== Segment start ==

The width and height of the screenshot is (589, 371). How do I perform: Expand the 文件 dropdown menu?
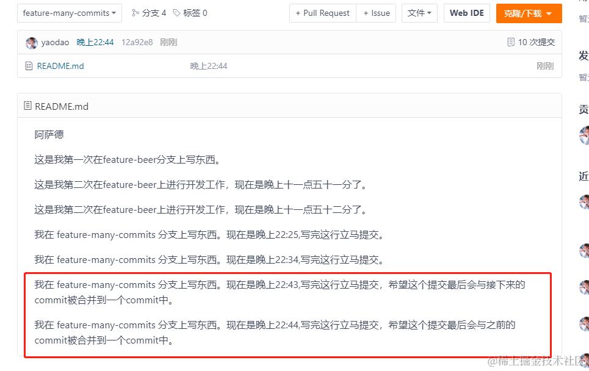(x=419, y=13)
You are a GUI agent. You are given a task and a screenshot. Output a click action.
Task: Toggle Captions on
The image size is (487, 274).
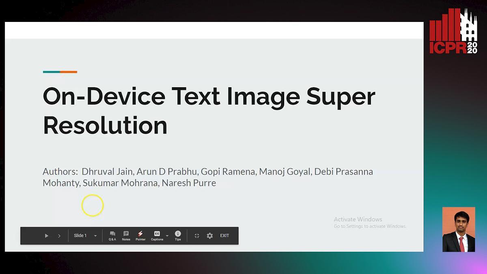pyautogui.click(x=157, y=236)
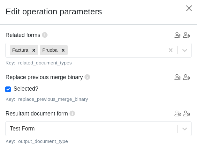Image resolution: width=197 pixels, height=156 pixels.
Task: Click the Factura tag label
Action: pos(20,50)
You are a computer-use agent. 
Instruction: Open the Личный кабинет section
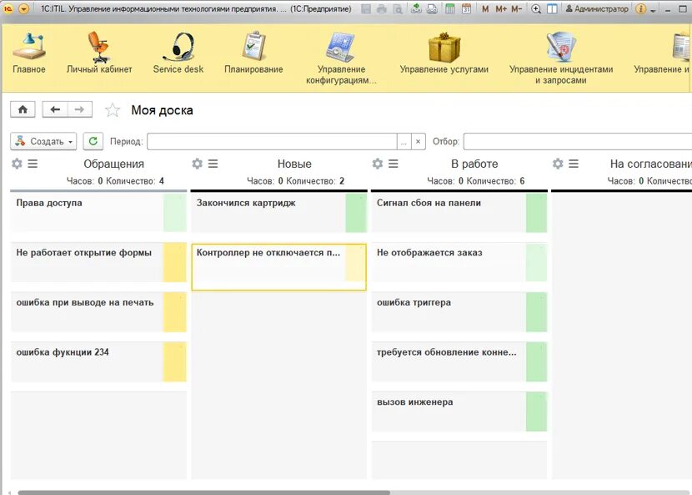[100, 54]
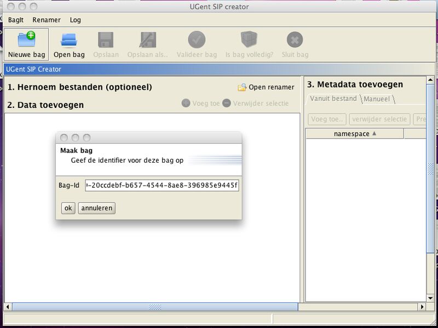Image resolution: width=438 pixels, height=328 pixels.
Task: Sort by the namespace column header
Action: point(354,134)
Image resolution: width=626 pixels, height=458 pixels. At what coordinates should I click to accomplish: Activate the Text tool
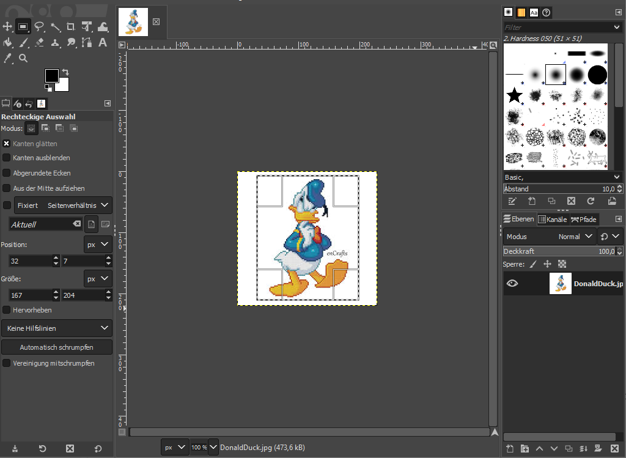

== Segment end ==
== Segment start ==

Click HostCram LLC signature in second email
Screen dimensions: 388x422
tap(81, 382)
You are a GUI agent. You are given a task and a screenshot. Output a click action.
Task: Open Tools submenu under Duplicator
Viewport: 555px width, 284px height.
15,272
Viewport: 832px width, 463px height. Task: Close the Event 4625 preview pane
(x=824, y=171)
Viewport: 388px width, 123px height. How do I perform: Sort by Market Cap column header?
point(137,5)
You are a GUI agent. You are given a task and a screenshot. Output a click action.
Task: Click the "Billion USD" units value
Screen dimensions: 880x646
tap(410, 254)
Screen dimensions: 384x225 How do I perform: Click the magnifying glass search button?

== Segment end ==

■ **WHAT TO DO**: Copy the lines above exactly. Start with the line containing "Viewport: 555px width, 284px height.", end with the line containing "Screen dimensions: 384x225", and include both.

■ **ANSWER TO THIS PROBLEM**:
Viewport: 555px width, 284px height.
15,272
Viewport: 832px width, 463px height. Task: Close the Event 4625 preview pane
(x=824, y=171)
Viewport: 388px width, 123px height. How do I perform: Sort by Market Cap column header?
point(137,5)
You are a GUI agent. You are given a task and a screenshot. Output a click action.
Task: Click the "Billion USD" units value
Screen dimensions: 880x646
tap(410, 254)
Screen dimensions: 384x225 How do I perform: Click the magnifying glass search button?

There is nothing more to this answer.